**Instructions for the task**
According to the flat modality documentation, which flag turns off pattern matching on @♭ arguments entirely?

**Extract provided**
━━━━━━

Flat Modality¶
The flat/crisp attribute @♭/@flat
is an idempotent comonadic
modality modeled after Spatial Type Theory and Crisp Type Theory. It is similar to a necessity modality.
We can define ♭ A
as a type for any (@♭ A : Set l)
via an
inductive definition:
data ♭ {@♭ l : Level} (@♭ A : Set l) : Set l where
con : (@♭ x : A) → ♭ A
counit : {@♭ l : Level} {@♭ A : Set l} → ♭ A → A
counit (con x) = x
When trying to provide a @♭
arguments only other @♭
variables will be available, the others will be marked as @⊤
in the context.
For example the following will not typecheck:
unit : {@♭ l : Level} {@♭ A : Set l} → A → ♭ A
unit x = con x
Pattern Matching on @♭
¶
Agda allows matching on @♭
arguments by default.
When matching on a @♭
argument the flat
status gets propagated to the arguments of the constructor
data _⊎_ (A B : Set) : Set where
inl : A → A ⊎ B
inr : B → A ⊎ B
flat-sum : {@♭ A B : Set} → (@♭ x : A ⊎ B) → ♭ A ⊎ ♭ B
flat-sum (inl x) = inl (con x)
flat-sum (inr x) = inr (con x)
When refining @♭
variables the equality also needs to be
provided as @♭
flat-subst : {@♭ A : Set} {P : A → Set} (@♭ x y : A) (@♭ eq : x ≡ y) → P x → P y
flat-subst x .x refl p = p
if we simply had (eq : x ≡ y)
the code would be rejected.
Pattern matching on @♭
arguments can be disabled entirely by using
the --no-flat-split
flag
{-# OPTIONS --no-flat-split #-}
Subtyping of flat function spaces¶
Normally, if f : (@♭ x : A) → B
then we have λ x → f x : (x : A)
→ B
but not f : (x : A) → B
. When the option --subtyping
is
enabled, Agda will make use of the subtyping rule (@♭ x : A) → B <:
(x : A) → B
, so there is no need for eta-expanding the function
f
.

━━━━━━

**Excerpted records**
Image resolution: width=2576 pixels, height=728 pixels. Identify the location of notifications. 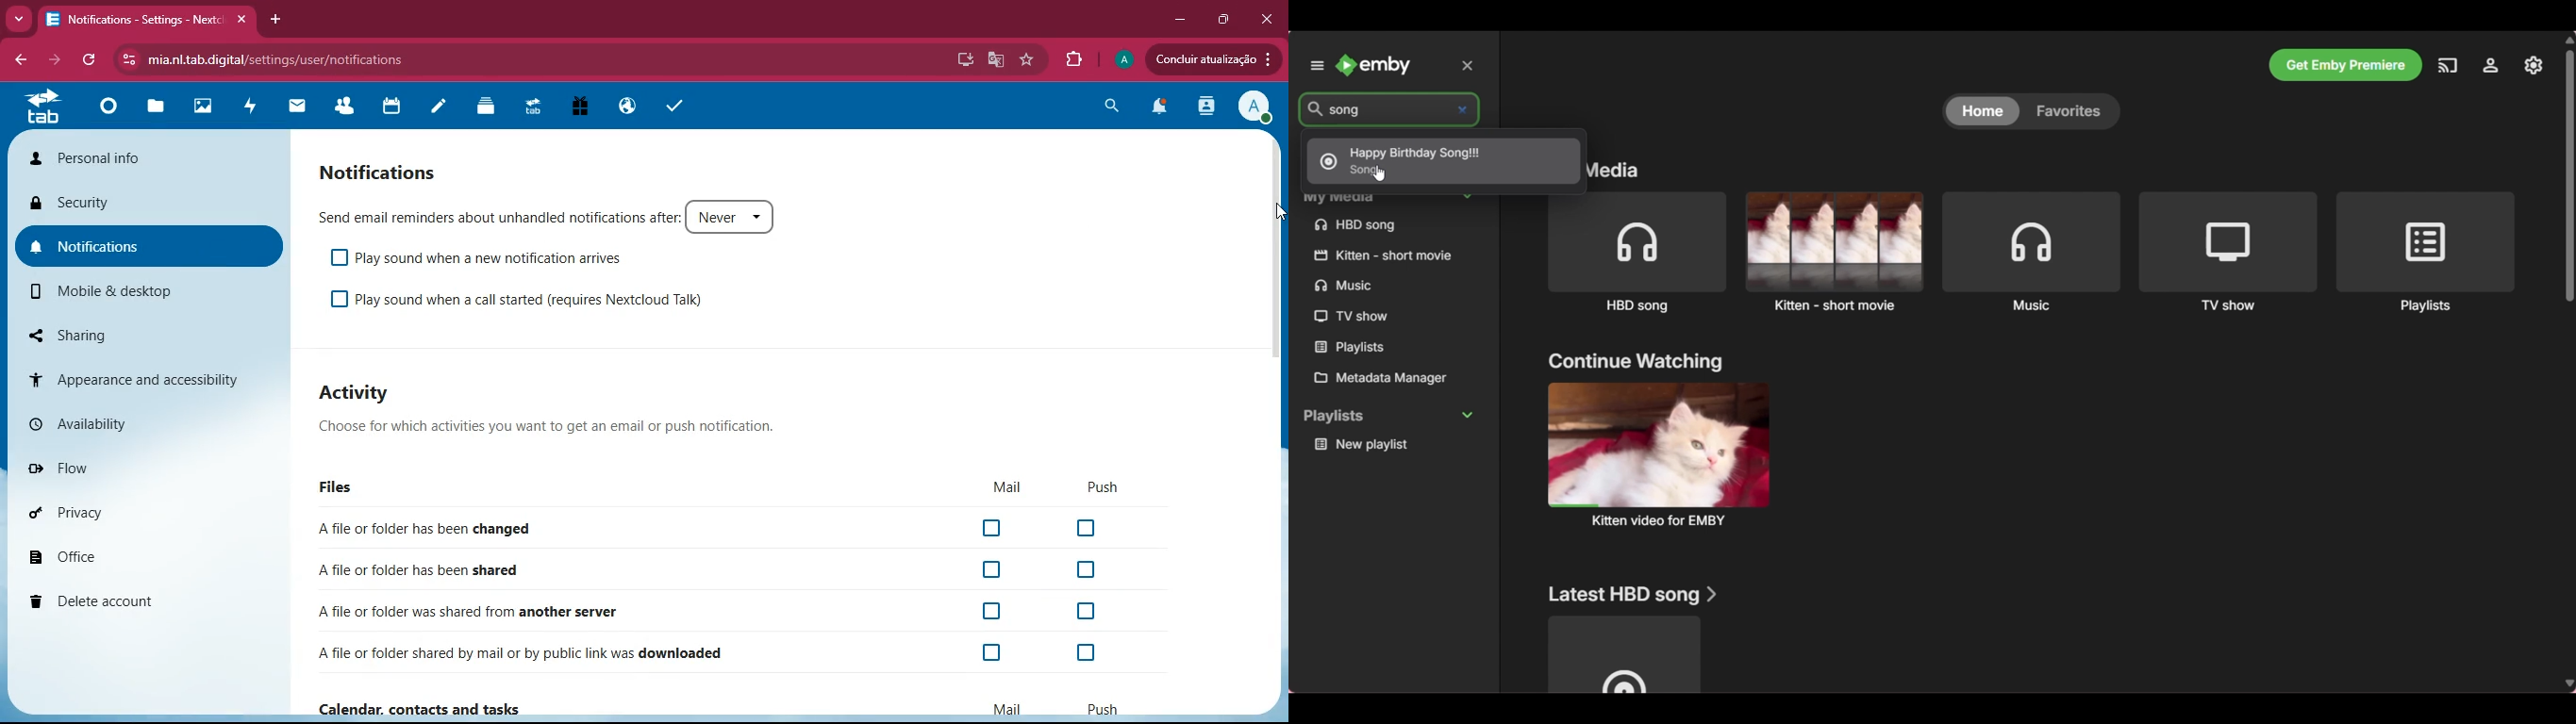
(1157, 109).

━━━━━━

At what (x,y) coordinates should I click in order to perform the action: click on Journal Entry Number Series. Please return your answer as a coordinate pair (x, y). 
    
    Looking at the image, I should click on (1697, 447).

━━━━━━

**Finished answer**
--no-flat-split